§ What to produce
Each entry is to be repeated word for word, and the images are to be dropped.

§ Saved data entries
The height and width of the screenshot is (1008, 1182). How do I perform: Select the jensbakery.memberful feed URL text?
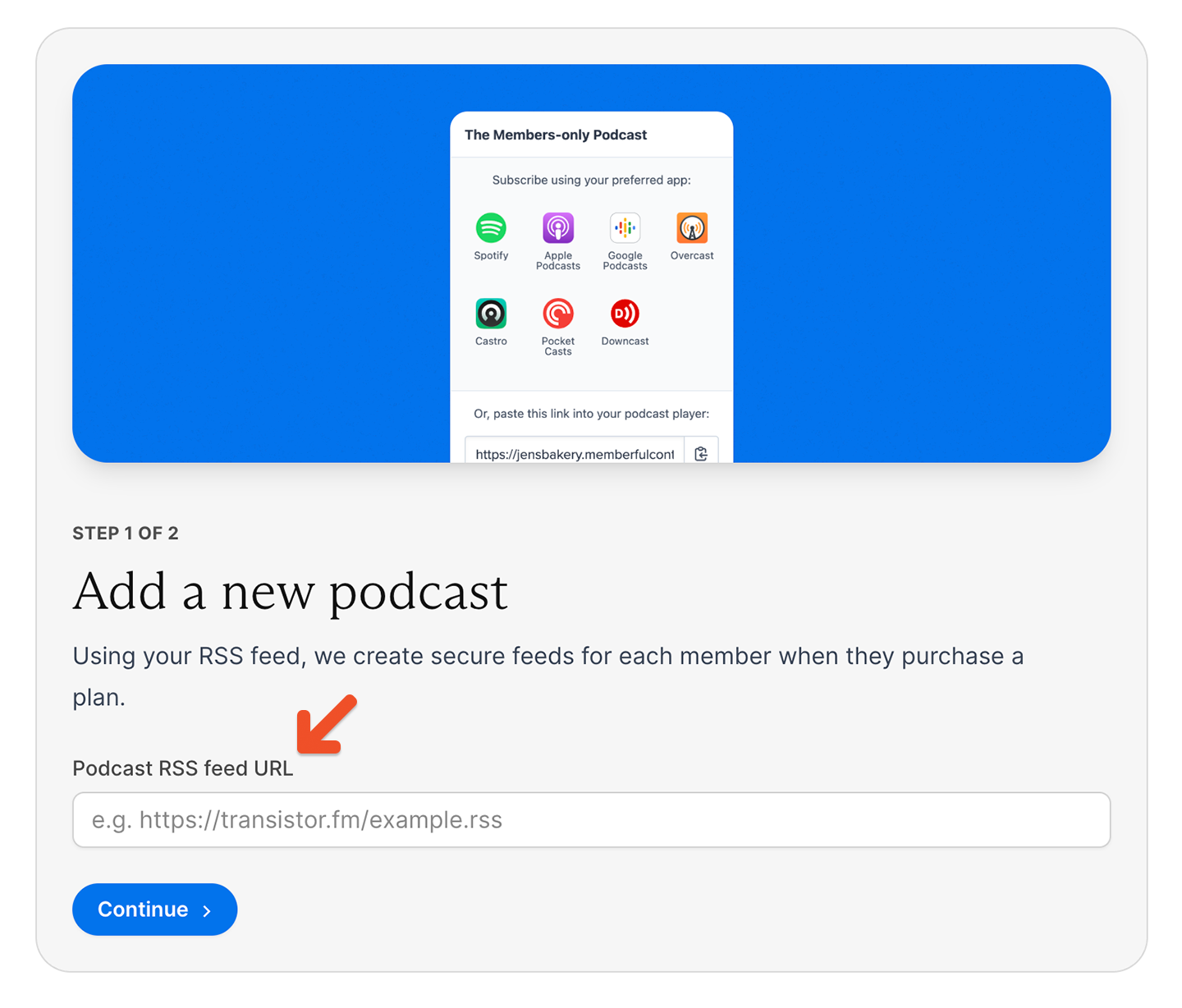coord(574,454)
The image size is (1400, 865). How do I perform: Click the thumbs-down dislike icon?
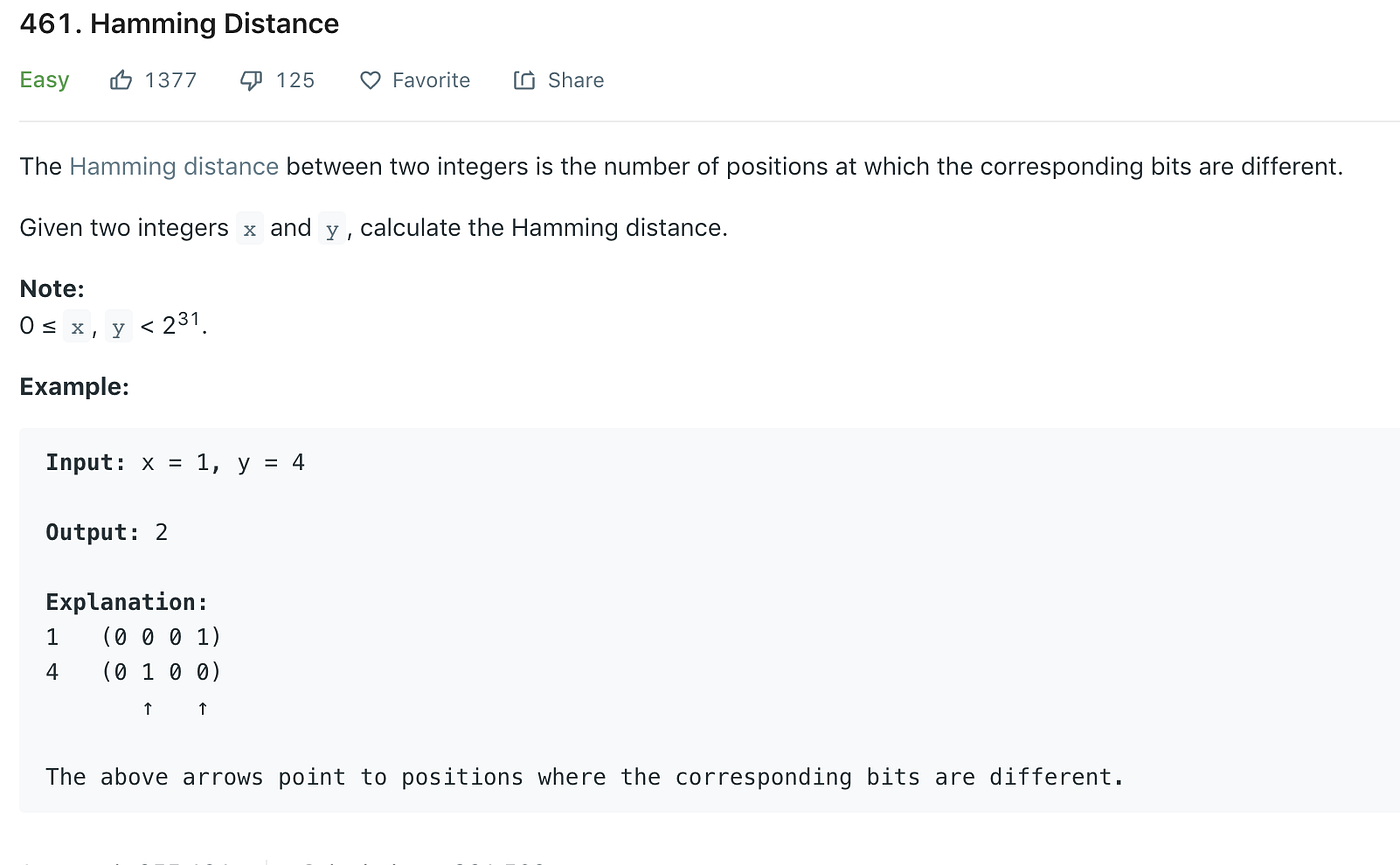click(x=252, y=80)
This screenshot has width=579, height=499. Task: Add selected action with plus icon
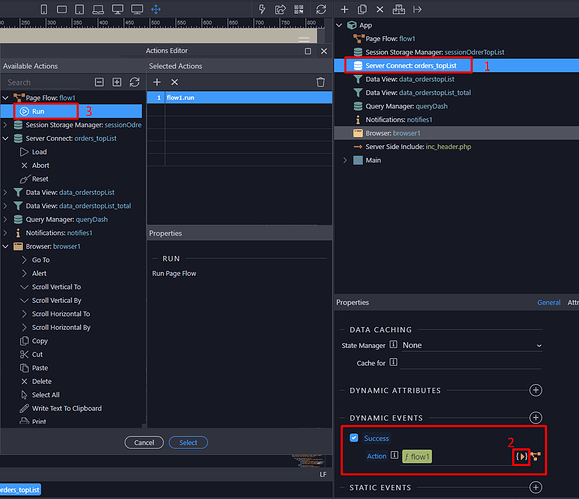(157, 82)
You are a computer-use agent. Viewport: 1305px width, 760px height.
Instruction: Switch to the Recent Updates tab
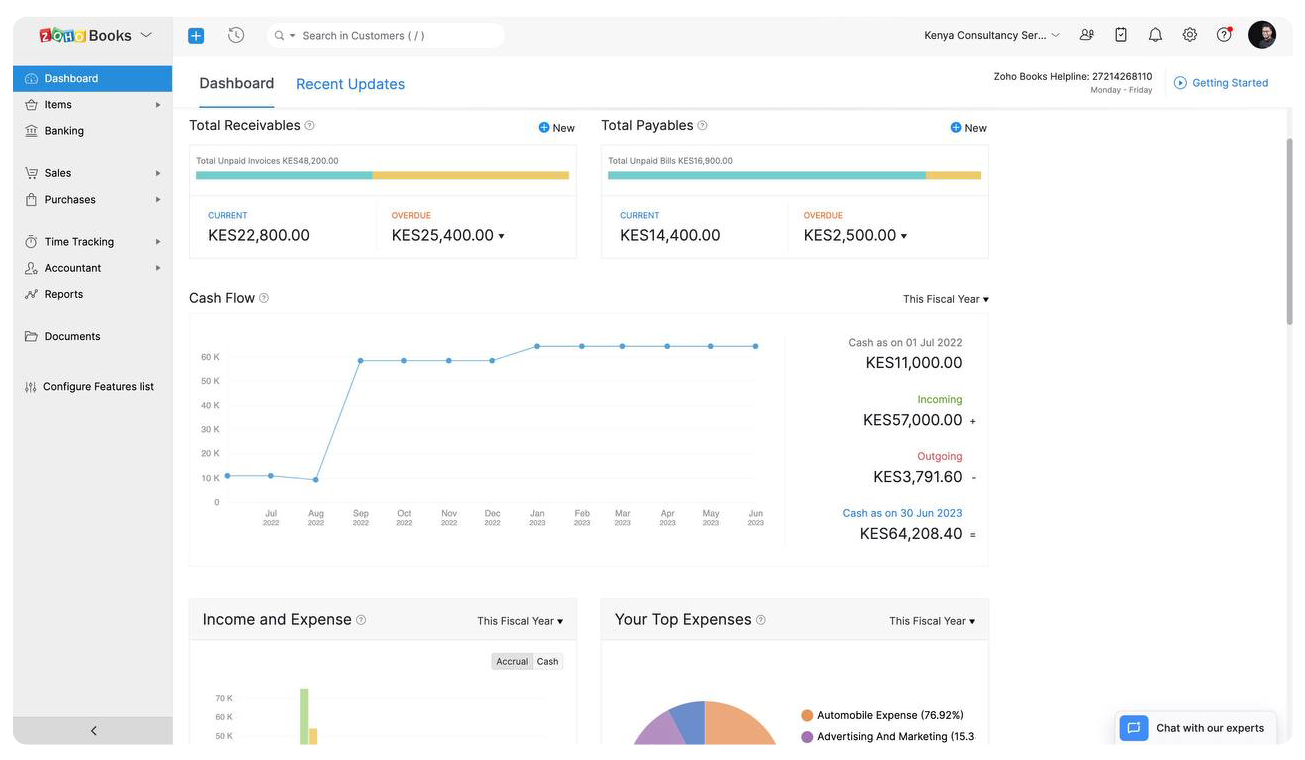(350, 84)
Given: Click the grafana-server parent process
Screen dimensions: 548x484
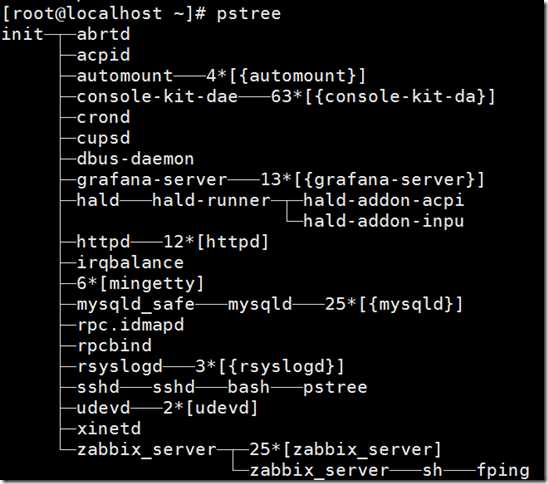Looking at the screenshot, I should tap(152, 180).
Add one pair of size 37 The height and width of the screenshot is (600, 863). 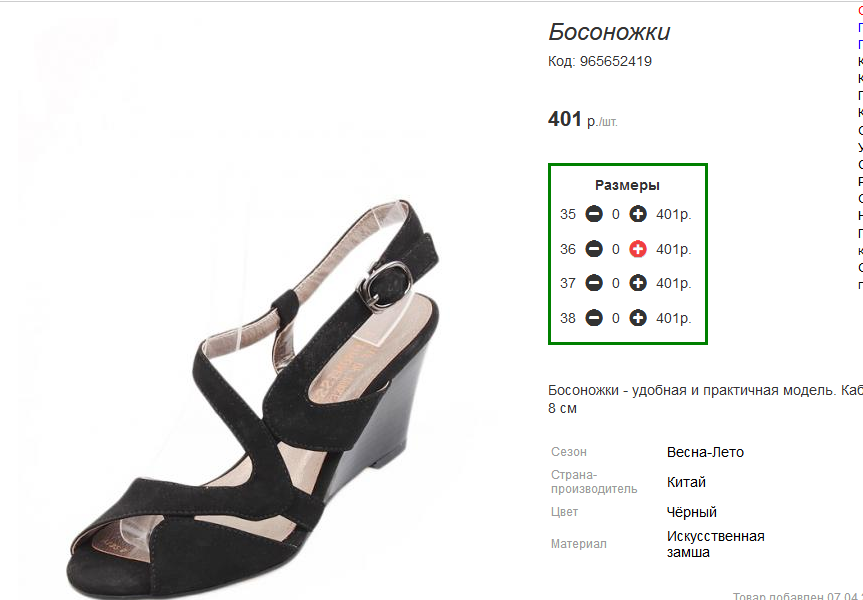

§ Solution below
The height and width of the screenshot is (1008, 1182). How do I perform: Select the jensbakery.memberful feed URL text?
coord(574,454)
The image size is (1400, 865). How do I perform: Click the thumbs-down dislike icon?
click(x=252, y=80)
This screenshot has width=579, height=499. Task: Add selected action with plus icon
(157, 82)
You are a computer-use agent. Viewport: 1305px width, 760px height.
Instruction: Switch to the Recent Updates tab
(350, 84)
Given: Click the grafana-server parent process
Screen dimensions: 548x484
Looking at the screenshot, I should tap(152, 180).
Add one pair of size 37 The height and width of the screenshot is (600, 863). 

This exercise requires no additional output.